Baking is equal parts science and art — let no one tell you otherwise.
I hate both.
I’m stuck, though. Just like the words in my head, in my throat. Stuck.
“Avivit?” Yaffa pokes her head through the flaps. “Did the timer ring yet?”
I shake my head and continue with the puff pastry. Dot, dot, dot the butter on a third of the dough, fold two thirds over, roll. Dot, dot, dot. If it’s going to be the perfect combination of crisp outside and tiny pockets of air inside, I need to work fast. Roll. Dot, dot, dot.
The shrill ring of the oven timer makes me jump even though I knew it was going to go off any minute.
She bustles in and snatches up the oven mitts to liberate the mini pie shells at that perfect moment before golden turns to brown.
“When you’re done with the pastry, check if the ganache is the right texture for piping and then go through the orders for today to make sure we’re on schedule.” Yaffa scuttles out again as I try to ignore an itch on my chin.

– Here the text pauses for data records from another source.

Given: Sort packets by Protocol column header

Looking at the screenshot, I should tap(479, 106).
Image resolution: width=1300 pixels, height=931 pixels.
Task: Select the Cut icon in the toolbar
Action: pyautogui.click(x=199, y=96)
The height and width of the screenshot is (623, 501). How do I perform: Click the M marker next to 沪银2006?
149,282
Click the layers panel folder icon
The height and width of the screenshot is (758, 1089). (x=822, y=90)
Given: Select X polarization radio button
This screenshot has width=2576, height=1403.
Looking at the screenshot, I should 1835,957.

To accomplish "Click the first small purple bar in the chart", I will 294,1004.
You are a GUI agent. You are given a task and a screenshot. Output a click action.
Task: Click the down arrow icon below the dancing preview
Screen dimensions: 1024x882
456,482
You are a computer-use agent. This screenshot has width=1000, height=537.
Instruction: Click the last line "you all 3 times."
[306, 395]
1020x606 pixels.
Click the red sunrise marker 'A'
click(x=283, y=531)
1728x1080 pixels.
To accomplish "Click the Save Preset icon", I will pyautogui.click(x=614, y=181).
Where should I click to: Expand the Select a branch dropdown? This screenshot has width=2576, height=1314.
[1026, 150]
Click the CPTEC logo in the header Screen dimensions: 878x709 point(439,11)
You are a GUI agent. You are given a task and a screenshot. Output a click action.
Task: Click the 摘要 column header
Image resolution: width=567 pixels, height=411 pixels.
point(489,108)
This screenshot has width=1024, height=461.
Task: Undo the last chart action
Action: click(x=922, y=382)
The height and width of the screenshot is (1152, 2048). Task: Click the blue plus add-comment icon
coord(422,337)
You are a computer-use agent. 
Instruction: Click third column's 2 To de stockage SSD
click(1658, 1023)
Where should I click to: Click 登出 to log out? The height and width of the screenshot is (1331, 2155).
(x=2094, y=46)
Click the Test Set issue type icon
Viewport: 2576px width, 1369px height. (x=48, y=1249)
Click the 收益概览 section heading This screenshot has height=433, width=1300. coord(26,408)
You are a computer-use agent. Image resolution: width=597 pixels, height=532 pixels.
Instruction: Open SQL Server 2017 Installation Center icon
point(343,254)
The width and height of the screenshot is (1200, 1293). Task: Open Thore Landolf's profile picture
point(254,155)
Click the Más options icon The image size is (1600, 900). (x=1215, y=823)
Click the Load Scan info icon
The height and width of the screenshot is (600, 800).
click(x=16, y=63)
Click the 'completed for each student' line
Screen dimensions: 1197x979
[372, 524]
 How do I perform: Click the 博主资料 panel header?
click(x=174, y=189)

The phone rings and I don’t answer it, of course. But I do hang around to take down the message if the caller leaves one.
Two seconds, three seconds, and then the speakerphone.
“Avivit, it’s me, pick up!”
I’m already smiling as I do.
“Ron-ronny. Hello. Hello.”
“Avivit, guess what? I got two days’ leave and I’m coming tonight! I didn’t text you because I wanted to hear you say you’ll wait up.”
Of course I’ll wait up, funny. I haven’t seen my brother in so long, I should go to bed? You sound good, you sound happy, I’m sure you’re exhausted. I can’t wait.
I say none of this, just concentrate on getting a word or two out of my treacherous larynx.
“I. I-I-I’ll be w-waiting, Ron.”
“Ask Yaffa if she can spare you a few hours tomorrow. Maybe we’ll go out in the afternoon.”
And tell them I’m coming, ask if I can stay, he doesn’t say. He knows I can’t tell him anything over the phone, knows we can’t argue until he gets here.
I go back to checking the orders, marking them with little red Xs. Wait, the lemon-berry petit fours — did Yaffa prepare the custard? I sigh and go back into the stainless steel kitchen, the heart of Pereira’s French Revolution café, boulangerie, and patisserie.
Running a boutique bakery might be my aunt and uncle’s dream, but it never was mine. And I might be really talented with my hands, and the best choux creator in Petach Tikva, but I don’t want to be here anymore.
Four are considered dead — a pauper and leper, a blind person, and one who has no children.
If that’s the case, I’m surrounded by people who are considered dead. My childless aunt and uncle, my penniless brother.
I wonder why people who can’t talk aren’t considered dead too.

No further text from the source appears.